TASK PROMPT:
Your answer must be an exact transcription of every record below, with the pictures omitted.
================================
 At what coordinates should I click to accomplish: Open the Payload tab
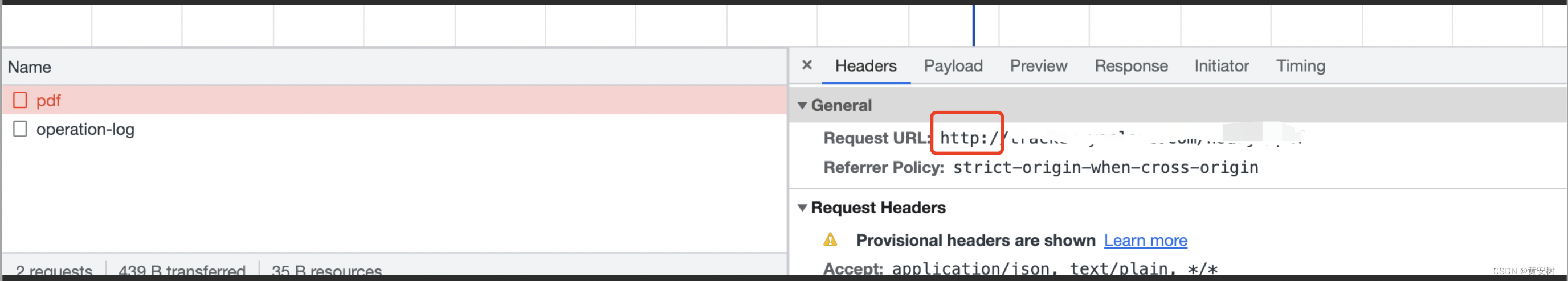953,65
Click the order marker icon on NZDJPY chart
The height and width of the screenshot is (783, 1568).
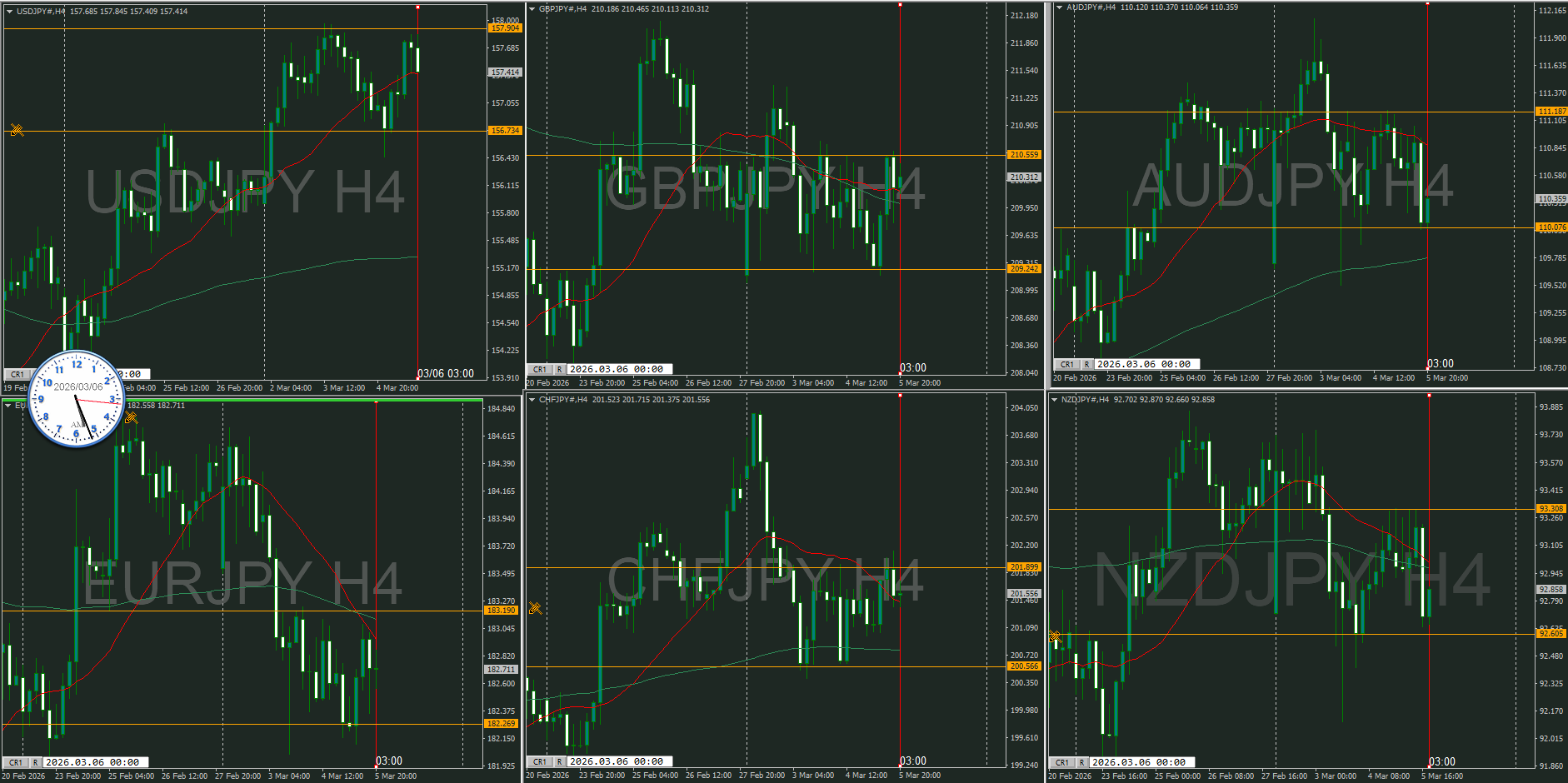(1054, 636)
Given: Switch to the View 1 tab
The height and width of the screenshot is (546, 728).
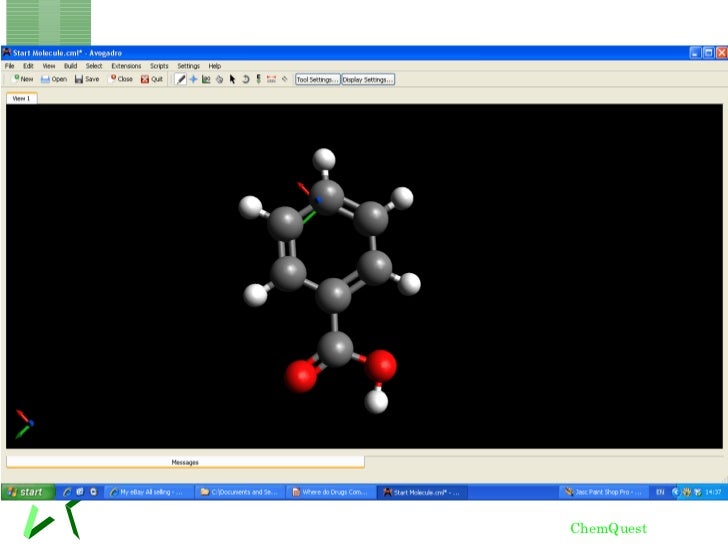Looking at the screenshot, I should (x=21, y=98).
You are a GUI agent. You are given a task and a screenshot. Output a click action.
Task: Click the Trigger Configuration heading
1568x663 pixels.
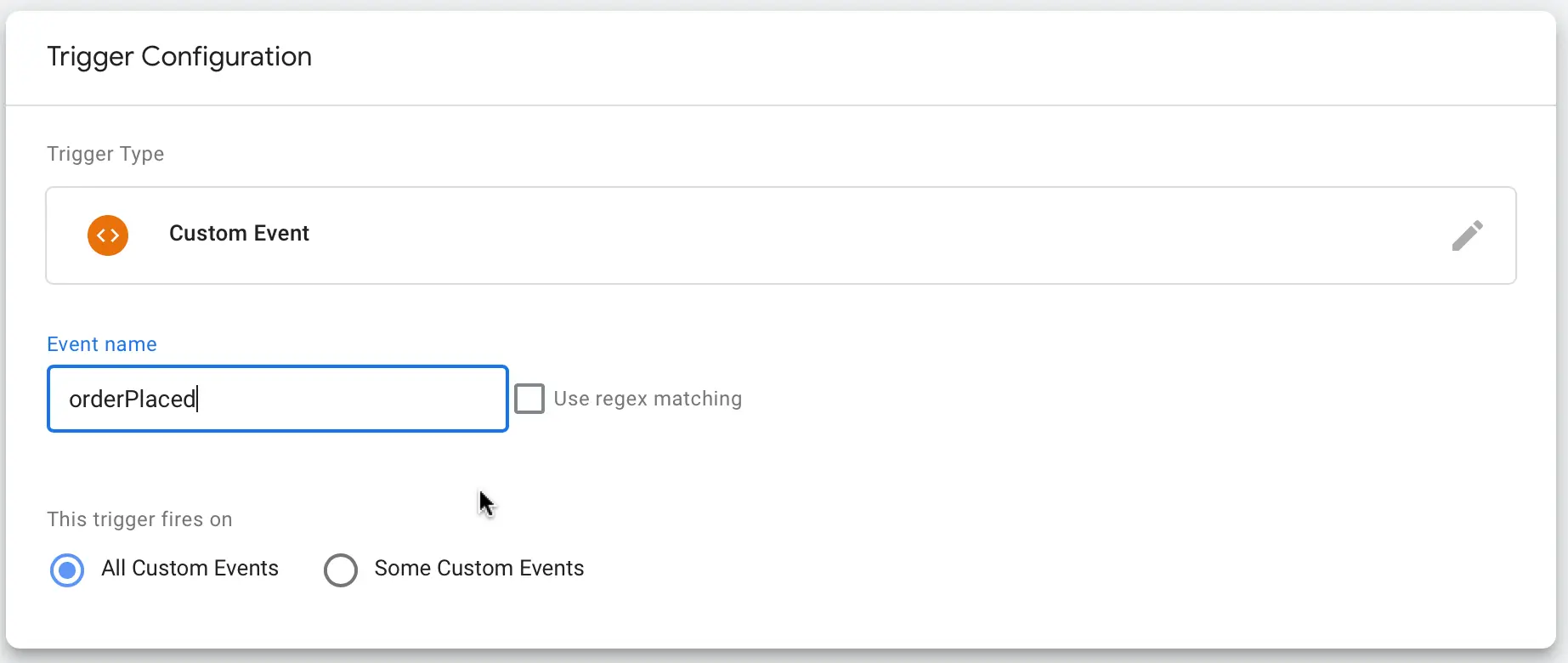178,56
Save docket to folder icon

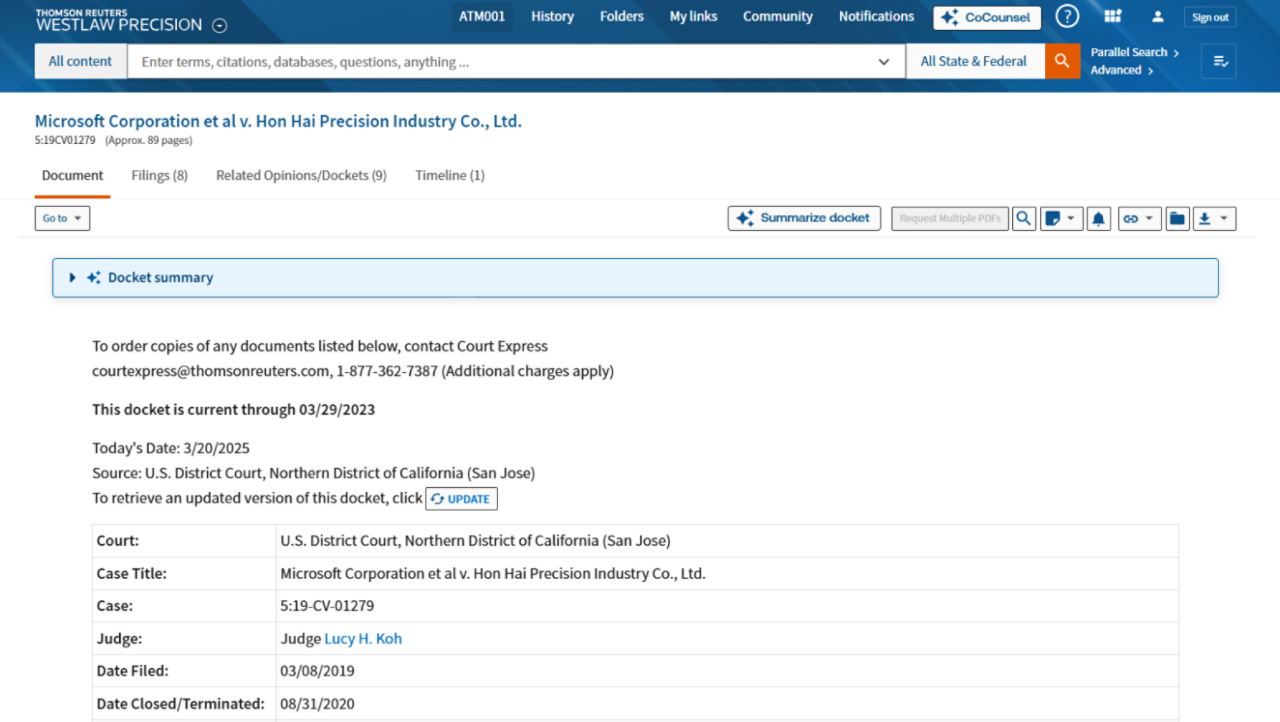coord(1177,218)
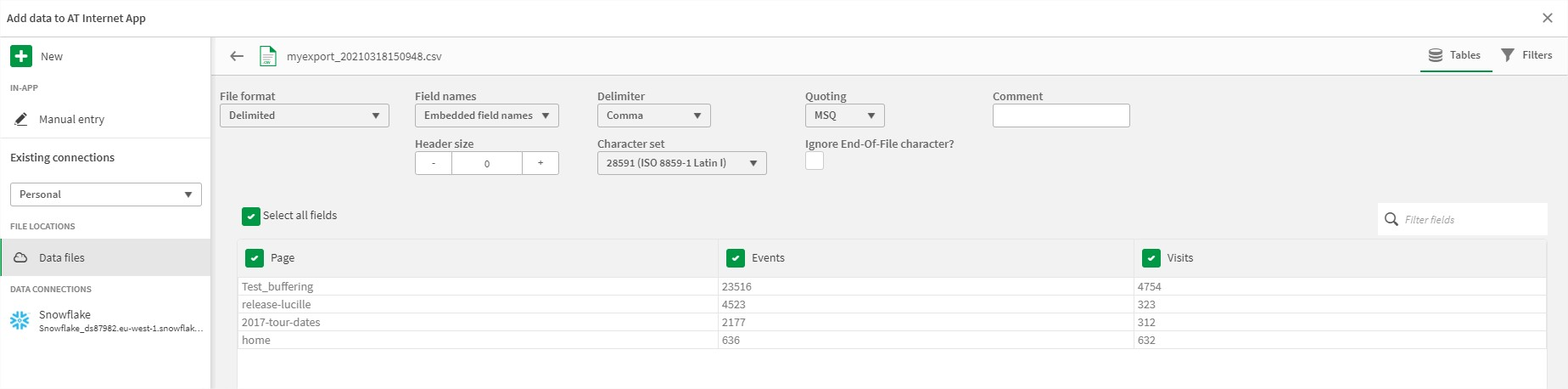
Task: Open the Delimiter dropdown
Action: click(x=653, y=116)
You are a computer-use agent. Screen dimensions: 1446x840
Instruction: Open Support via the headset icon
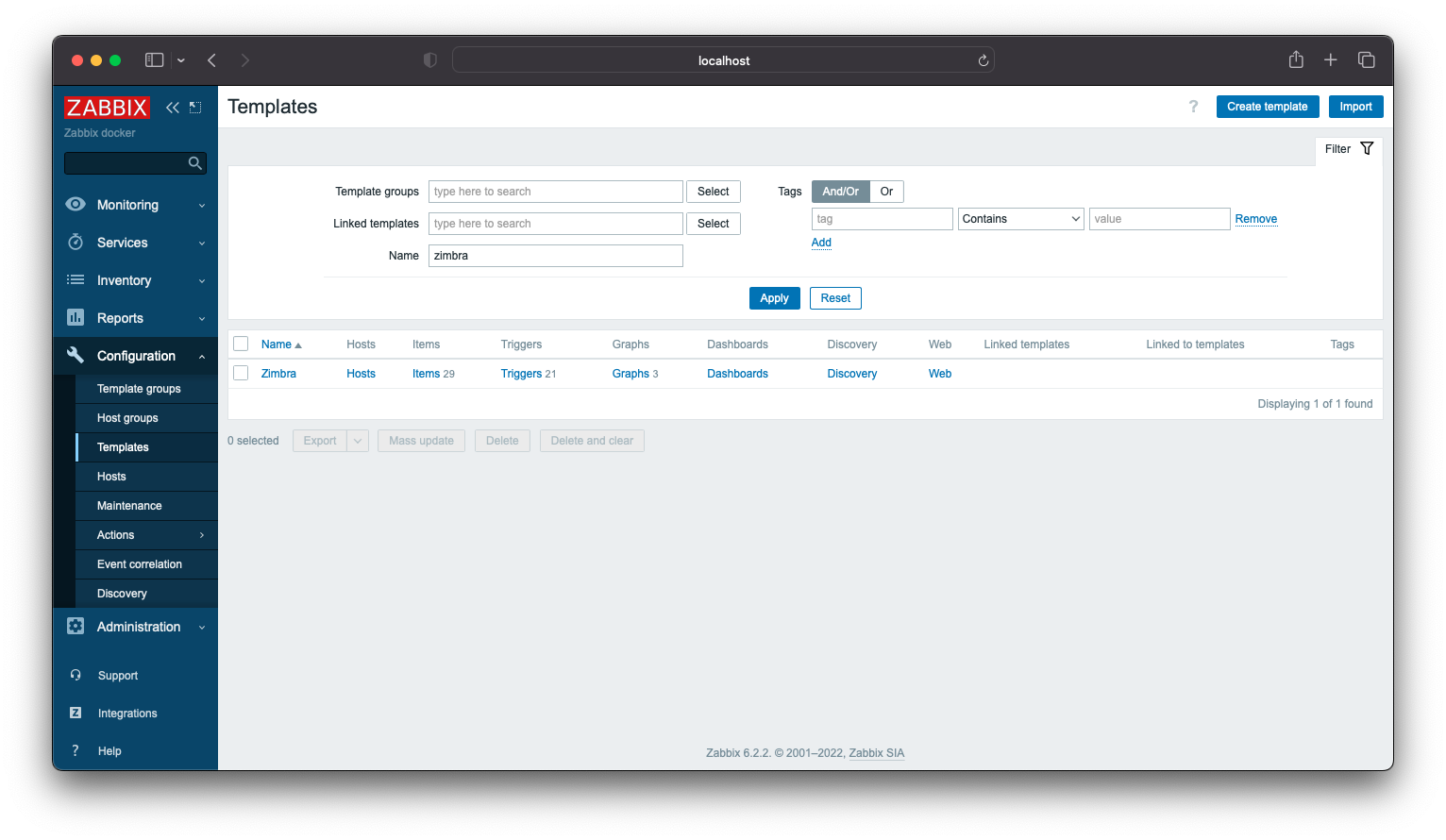[x=76, y=675]
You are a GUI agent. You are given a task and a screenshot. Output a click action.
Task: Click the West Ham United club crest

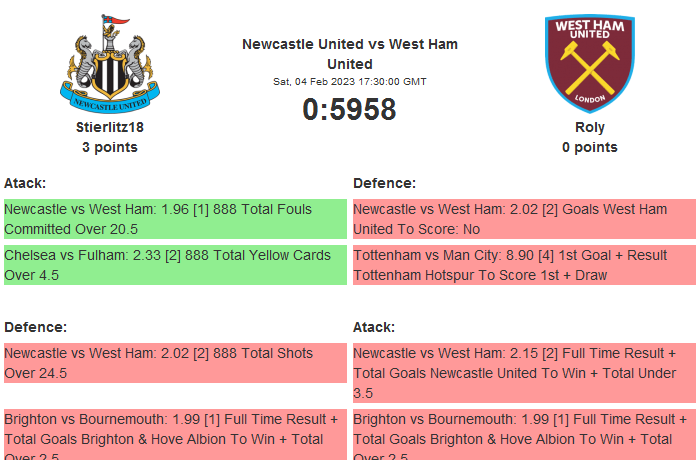(589, 62)

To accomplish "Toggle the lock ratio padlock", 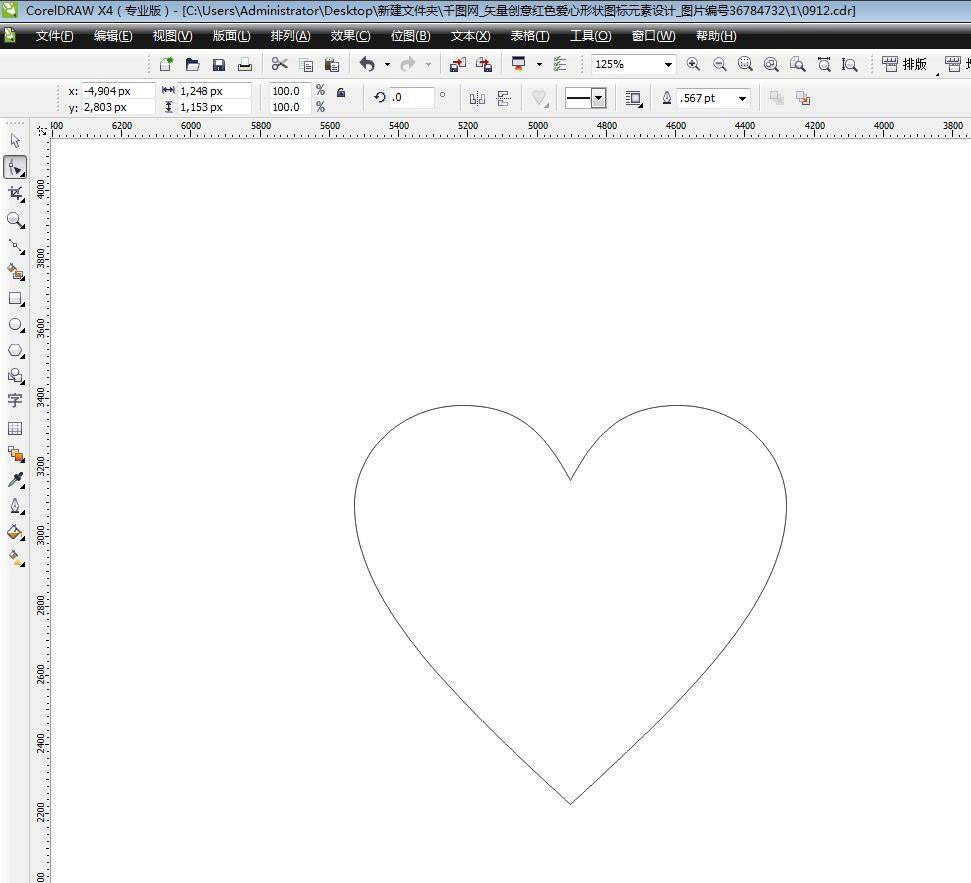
================================
RESULT OF THE EXERCISE:
 At what coordinates should I click to accomplish: Open the Payload tab
953,65
Click the order marker icon on NZDJPY chart
The height and width of the screenshot is (783, 1568).
(1054, 636)
Given: Switch to the View 1 tab
The height and width of the screenshot is (546, 728).
Looking at the screenshot, I should (x=21, y=98).
You are a GUI agent. You are given a task and a screenshot. Output a click action.
Task: Click the Trigger Configuration heading
1568x663 pixels.
178,56
Save docket to folder icon

coord(1177,218)
Task: Open the Delimiter dropdown
Action: click(x=653, y=116)
You are a computer-use agent. Screen dimensions: 1446x840
Instruction: Open Support via the headset icon
[x=76, y=675]
You are a GUI agent. You are given a task and a screenshot. Output a click action.
Task: Click the West Ham United club crest

(589, 62)

To accomplish "Toggle the lock ratio padlock", 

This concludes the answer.